Abstract

Although ultrasonography is commonly used to assess muscle architecture, high-end ultrasonography devices lack in portability and are expensive. Recently, ultrasonography devices consisting solely of a probe, an app, and/or a mobile display were introduced. These devices have lower acquisition costs than high-end devices and demonstrate higher portability. Portable systems would allow for cost-effective, on-site athlete or patient screenings of muscle architecture as well as diagnosis of pathologies or injury. Furthermore, portable systems can be easily transported to allow for uncomplicated assessment of athletes belonging to different teams or patients in different hospital units. Nonetheless, the reliability of portable systems and the comparability to high-end devices for muscle architecture assessment have not been investigated.
 We investigated the agreement and reliability of a portable and handheld ultrasonography system for muscle architecture measurements in human lower limb muscles. We acquired images of the rectus femoris (RF), vastus lateralis (VL) and gastrocnemius medialis (GM) in 36 active healthy participants (15 female, 21 male) at 50% of muscle length using the handheld Lumify (L12-4, linear array 37 mm, Philips Healthcare, Amsterdam, Netherlands) and a high-end laboratory device (ACUSON Juniper, linear-array 54 mm, 12L3, SIEMENS Healthineers, Erlangen, Germany). Muscle length was determined as distance between the proximal and distal muscle tendon junction. We compared measurements of muscle fascicle length, pennation angle and thickness. To assess inter-session reliability of the Lumify system, participants were measured twice within 1 week.

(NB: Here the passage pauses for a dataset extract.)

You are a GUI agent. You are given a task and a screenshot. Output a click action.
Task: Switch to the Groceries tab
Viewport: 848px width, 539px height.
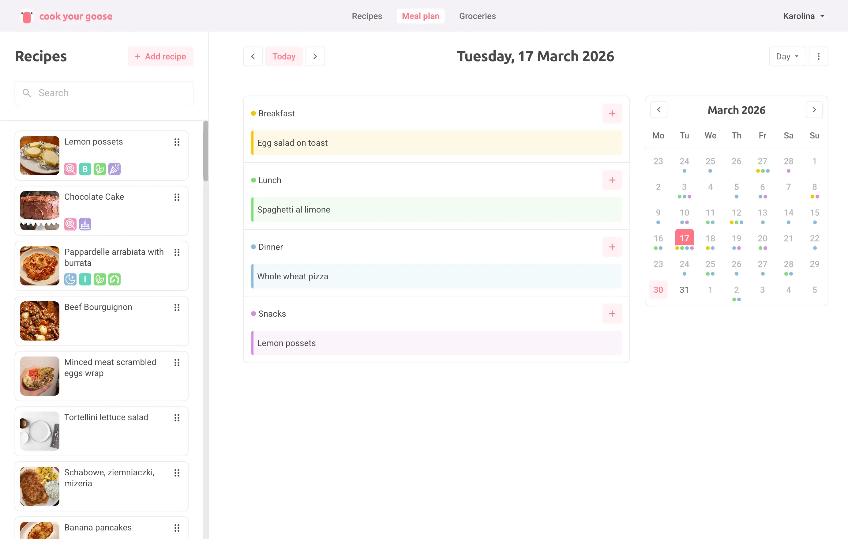(477, 16)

 Comparing RF architecture measurements of both devices resulted in intra-class correlations (ICCs) ranging from 0.46–0.82 and standardized mean difference (SMDs) ranging from −0.45–0.05. For VL, ICCs ranged from 0.60–0.89 and SMDs ranged from −0.11–0.13. ICCs and SMDs for the GM ranged from 0.82–0.86 and −0.07–0.07. Calculating inter-session reliability for RF resulted in ICCs ranging from 0.44–0.76 and SMDs ranging from −0.38–0.15. For VL, ICCs and SMDs ranged from 0.57–0.75 and −0.13–0.02. ICCs for GM ranged from 0.75–0.92 and SMDs ranged from −0.15–0.16. The highest agreement (ICC ≥ 0.82) and reliability (ICC ≥ 0.75) across all muscles was demonstrated for the measurement of muscle thickness.
 The Lumify system was comparable to a high-end device and reliable for GM measurements. Nevertheless, agreement and reliability were lower for the RF and VL. Thus, when interpreting longitudinal observed changes in muscle architecture assessed with the Lumify system, measurement errors should be considered. Future investigations should consider including different participant populations, comparing the reliability of different portable systems for muscle architecture assessment as well as including different muscle groups.